Bottom line, Mike Dean had to award a penalty in this incidence. For him not to would have been a monumentally bad decision whether it was at Old Trafford or not.

BUT, the fact of the matter is that Wayne Rooney played for the penalty. He knew it was a race between himself and Almunia for the ball and he knew that if he timed his run perfectly that he could make contact with the ball and that Almunia wouldn’t be able to stop himself from knocking down Rooney.

But did Mike Dean in fact make the correct decision?

It’s a really tough call. In the heat of the game, I believe Dean made the correct decision. However, if you analyze the incident in slow-motion, you’ll notice that after Rooney knocks the ball ahead of Almunia’s grasp, Rooney begins to fall forward before Almunia makes contact with him.

To me, the decision of whether Mike Dean was correct comes down to whether he’s able to use technology or not. In the heat of the game and in real-time, it looks like a penalty.

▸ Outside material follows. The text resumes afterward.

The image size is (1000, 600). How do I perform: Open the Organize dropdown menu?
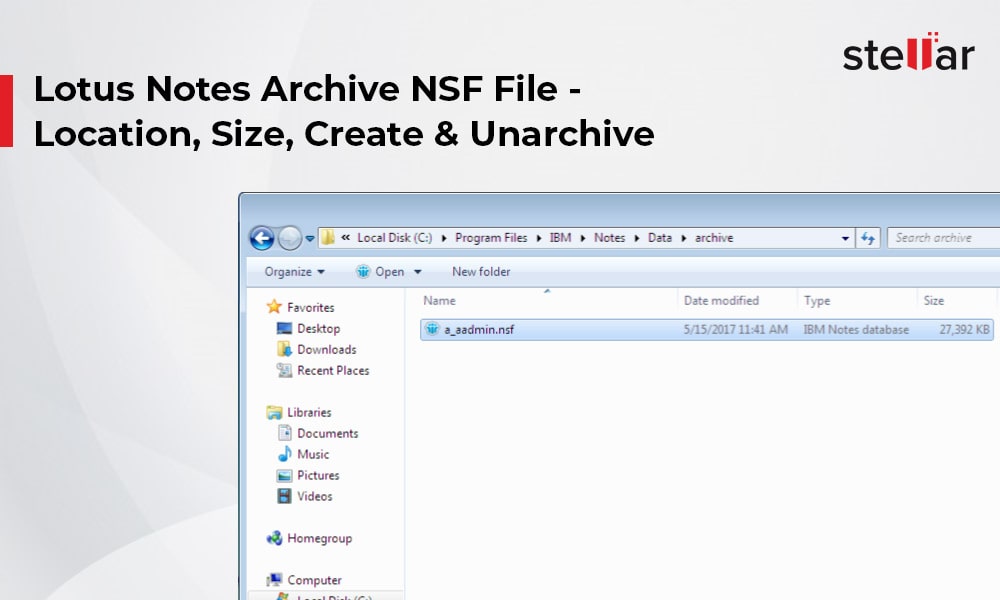click(293, 271)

But if he was able to use video replay and slow-motion, he would have seen that Rooney dove.

This is a perfect example of how referees have an almost impossible job to get the decisions correct. Their job, I believe, will be made even harder if/when additional assistant referees are placed behind goals to see if balls cross the line and to help referees with decisions like these. Again, because they won’t have video replay or technology to help them out, they’re only as good as their eyes and brains are seeing incidents like this in real-time. The addition of these assistant referees behind goals is not going to make eradicate wrong decisions — it’ll only reduce them.

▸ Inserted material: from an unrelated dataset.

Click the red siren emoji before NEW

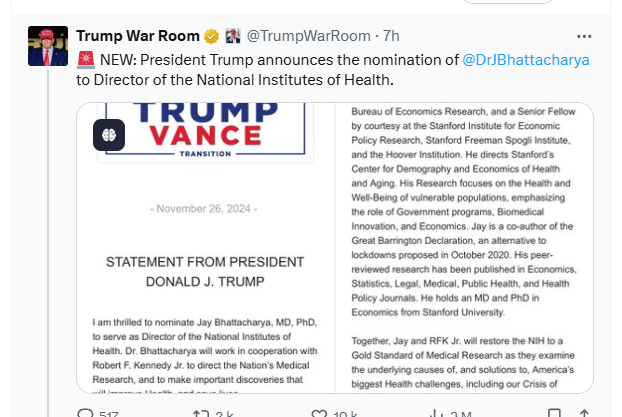coord(85,59)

To me, if referees had the aid of technology, they would have seen that Rooney did in fact dive to win the penalty and should have received a yellow card. That said, Rooney didn’t have to dive. If he hadn’t fallen forward, Almunia would have knocked him down. But Rooney didn’t want to take the chance of Almunia somehow avoiding contact with him, which is why I believe he dove.

This one incident shows how flawed the sport of soccer is. If this was the NFL, you would have TV replays to categorically make sure that the correct call was made. But in soccer, there is always going to be controversy for as long as technology is not used.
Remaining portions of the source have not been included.